FDA Issues Draft Guidance for the Use of Artificial Intelligence (AI) in Medical Devices and Drug Development
Written by: Ningxi Sun
The Food and Drug Administration (FDA) has recently issued two draft guidance documents aimed at providing recommendations for the use of AI in medical devices and drug and biological product development. These guidance documents provide recommendations that seek to support the safe, effective, and transparent use of AI-enabled technologies in healthcare. The press release can be found here. 
AI in Medical Devices:
The first draft guidance (Artificial Intelligence-Enabled Device Software Functions: Lifecycle Management and Marketing Submission Recommendations) introduces a Total Product Life Cycle (TPLC) approach addressing how AI systems maintain their safety and performance over time. This draft guidance provides recommendations for marketing submission content, as well as for the design, development, testing, and post-market monitoring of AI-enabled devices throughout the total product life cycle.

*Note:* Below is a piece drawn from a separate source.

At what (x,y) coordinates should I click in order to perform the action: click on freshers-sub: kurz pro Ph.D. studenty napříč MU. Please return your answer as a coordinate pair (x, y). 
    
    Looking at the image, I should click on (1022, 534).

Key content recommendations for marketing submissions include:
- Device Description
- User Interface
- Labeling
- Risk Assessment
- Data Management
- Model Description and Development
- Performance Validation
- Device Performance Monitoring
- Cybersecurity
- Public Submission Summary
Additionally, the guidance emphasizes strategies to enhance transparency and bias control in AI-enabled devices. These recommendations aim to help developers design, develop, and maintain high-quality devices that prioritize safety and effectiveness.

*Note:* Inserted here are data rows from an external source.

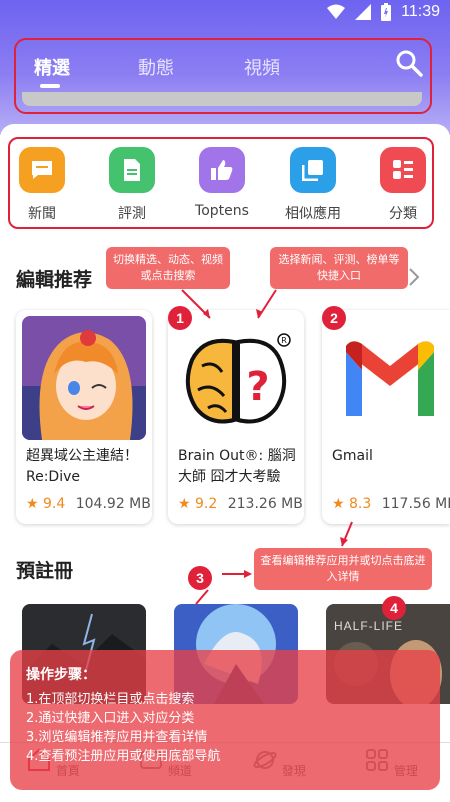  What do you see at coordinates (117, 738) in the screenshot?
I see `instruction-step: 3.浏览编辑推荐应用并查看详情` at bounding box center [117, 738].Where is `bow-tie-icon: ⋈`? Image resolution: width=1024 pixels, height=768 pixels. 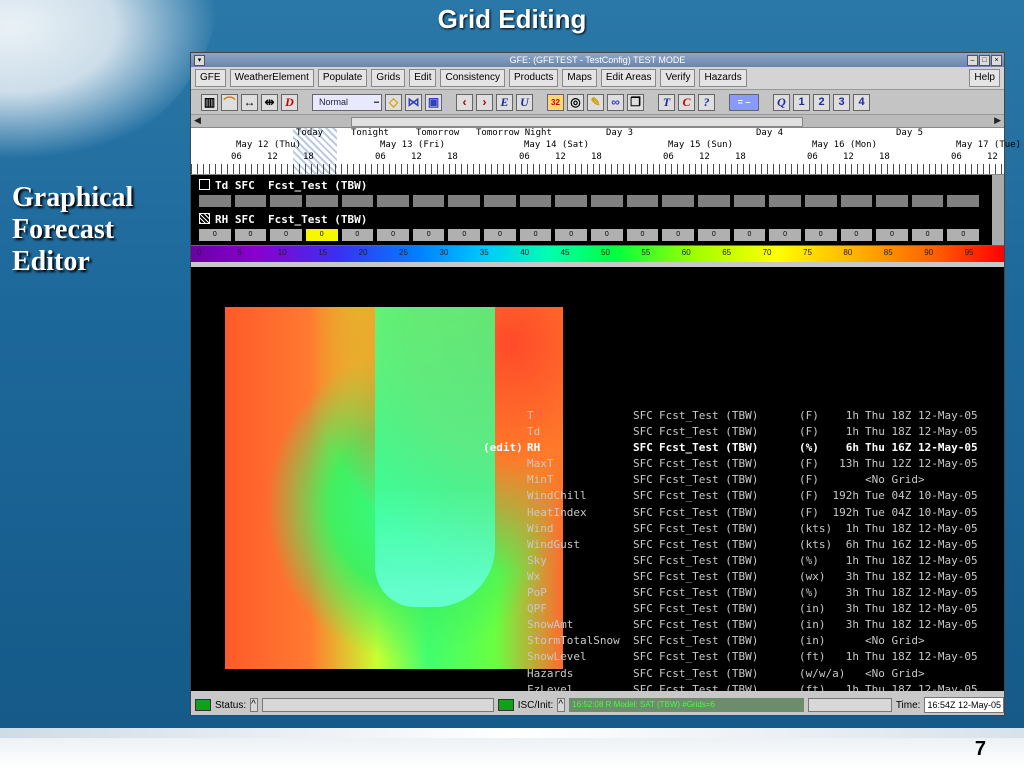
bow-tie-icon: ⋈ is located at coordinates (414, 102).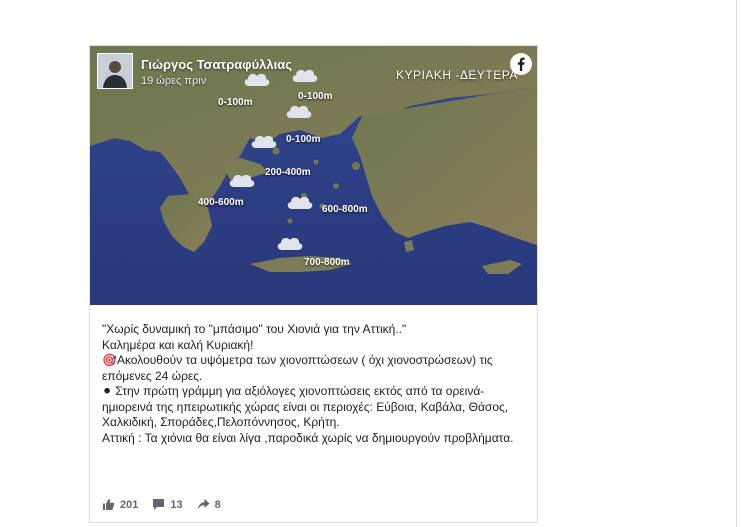 This screenshot has width=741, height=527. I want to click on comments-count-value: 13, so click(176, 504).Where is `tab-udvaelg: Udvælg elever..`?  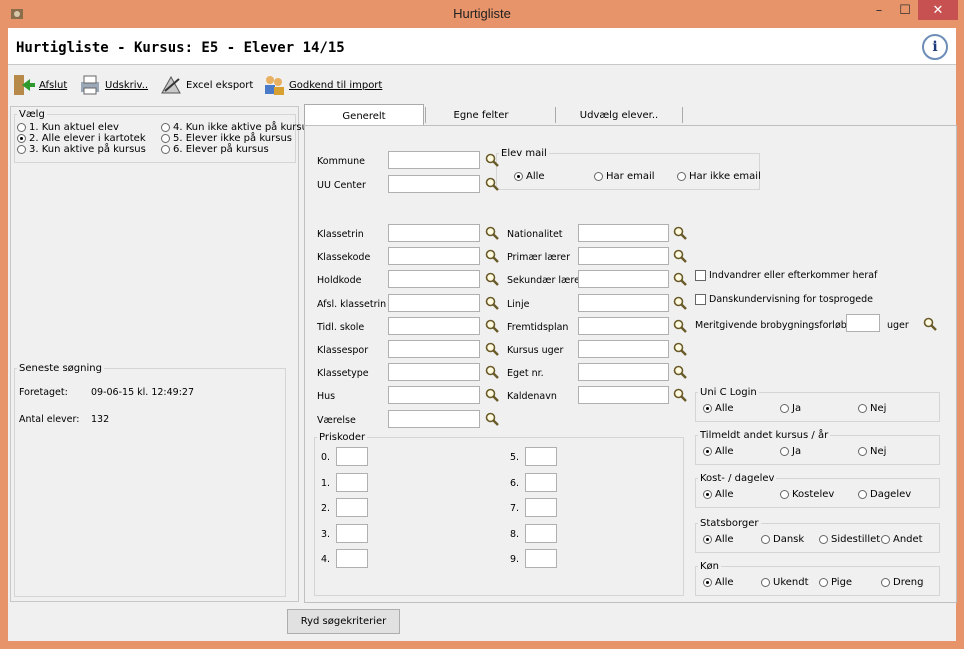 tab-udvaelg: Udvælg elever.. is located at coordinates (619, 115).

According to the FDA, “[t]he guidance, if finalized, would be the first guidance to provide comprehensive recommendations for AI-enabled devices throughout the total product lifecycle, providing developers an accessible set of considerations that tie together design, development, maintenance and documentation recommendations to help ensure safety and effectiveness of AI-enabled devices.”
AI in Drug Development:
The second daft guidance (Considerations for the Use of Artificial Intelligence to Support Regulatory Decision-Making for Drug and Biological Products) introduces a risk‐based credibility assessment framework for AI models used in drug development. It emphasizes the importance of maintaining the credibility of AI model outputs throughout their lifecycle and outlines options for sponsors and other interested parties to engage with the Agency on issues related to AI model development.
The risk-based assessment framework includes seven steps:
- Step 1: Define the Question of Interest
- Step 2: Define the Context of Use for the AI Model
- Step 3: Assess the AI Model Risk
- Step 4: Develop a Plan to Establish AI Model Credibility Within the Context of Use
- Step 5: Execute the Plan
- Step 6: Document the Results of the Credibility Assessment Plan and Discuss Deviations From the Plan
- Step 7: Determine the Adequacy of the AI Model for the Context of Use
A detailed discussion of each step can be found in the corresponding sections of the draft guidance.
The FDA is inviting public comments on these draft guidance documents, with a deadline of April 7, 2025.